▶ **Problem description**:
Copy word for word the line containing "Instruction: Click the" together with all lines following it to the end of the listing below, without the pictures.

▶ **Task data**:
::::::::::

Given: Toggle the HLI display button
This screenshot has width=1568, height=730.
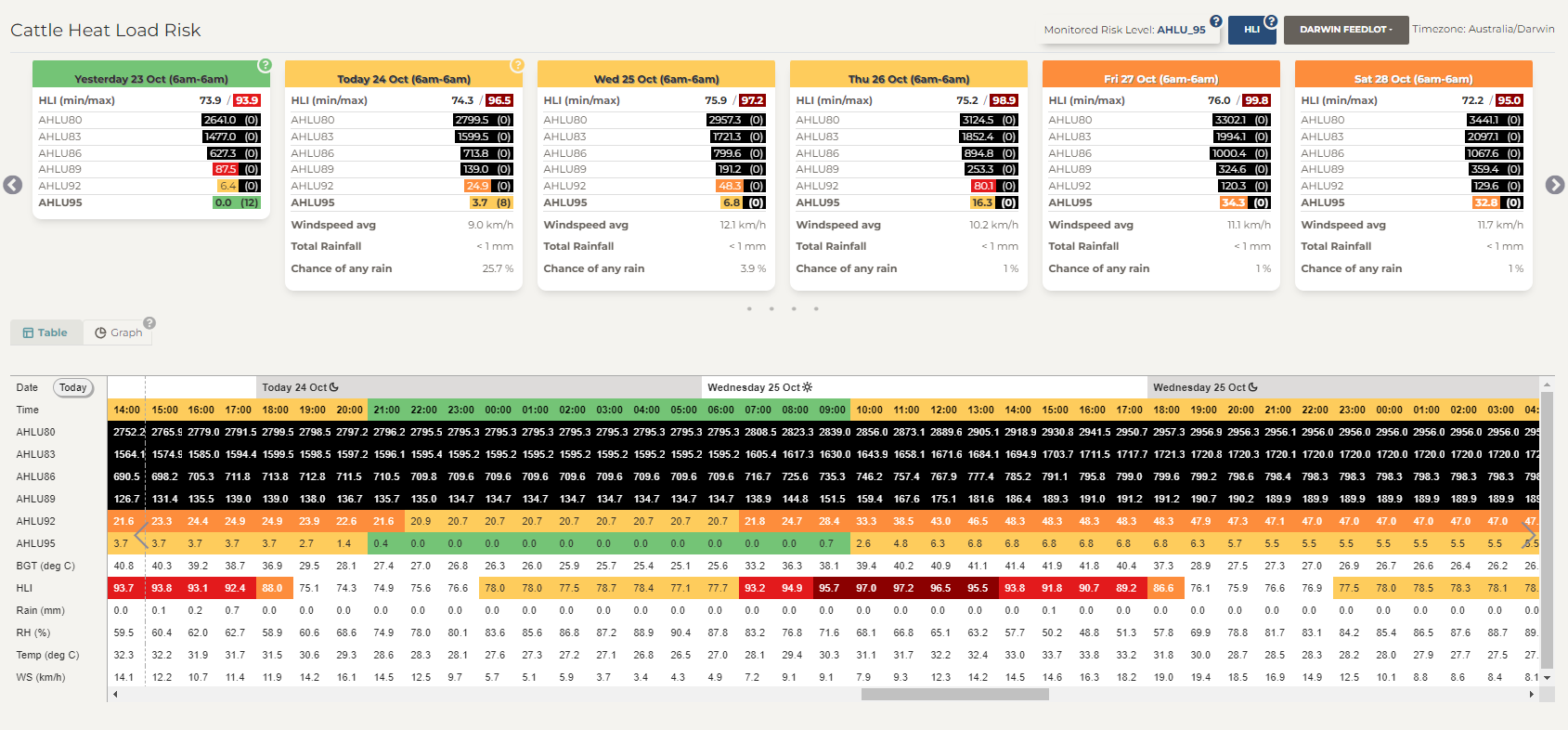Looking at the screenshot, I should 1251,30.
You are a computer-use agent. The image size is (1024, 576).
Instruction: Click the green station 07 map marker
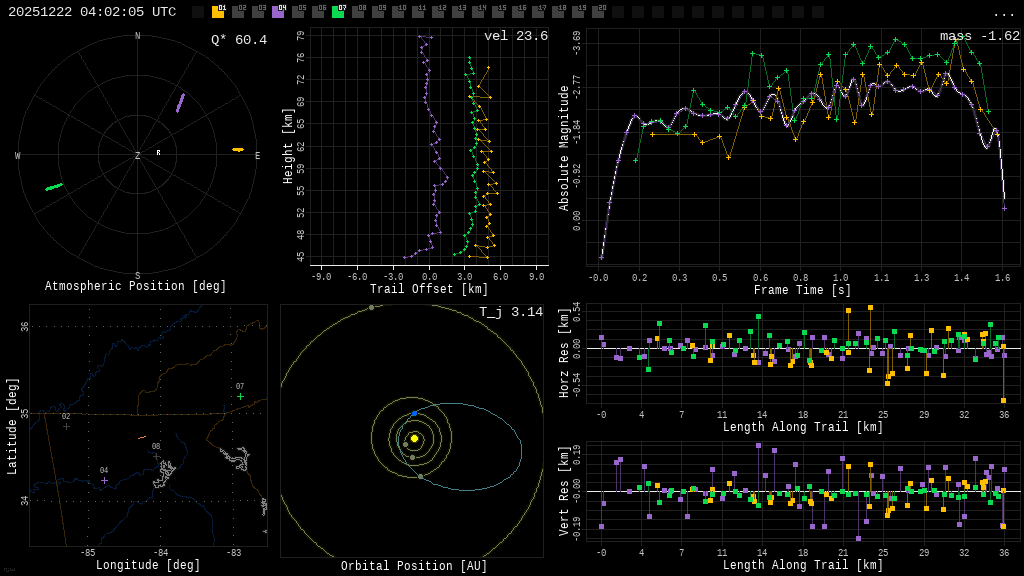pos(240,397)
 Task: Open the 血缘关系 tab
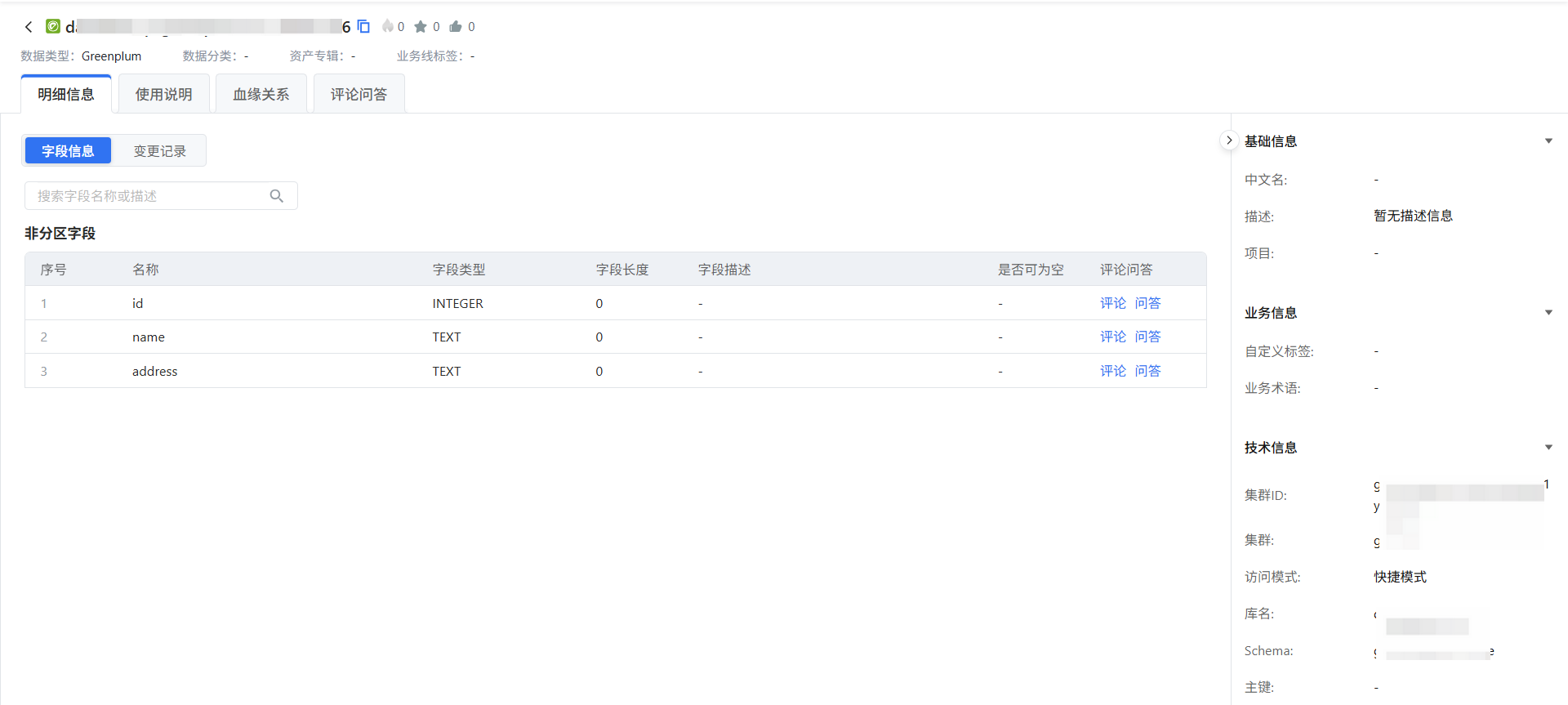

::::::::::

▶ **Exercise answer**:
Instruction: Click the green station 07 map marker
pos(240,397)
 Task: Open the 血缘关系 tab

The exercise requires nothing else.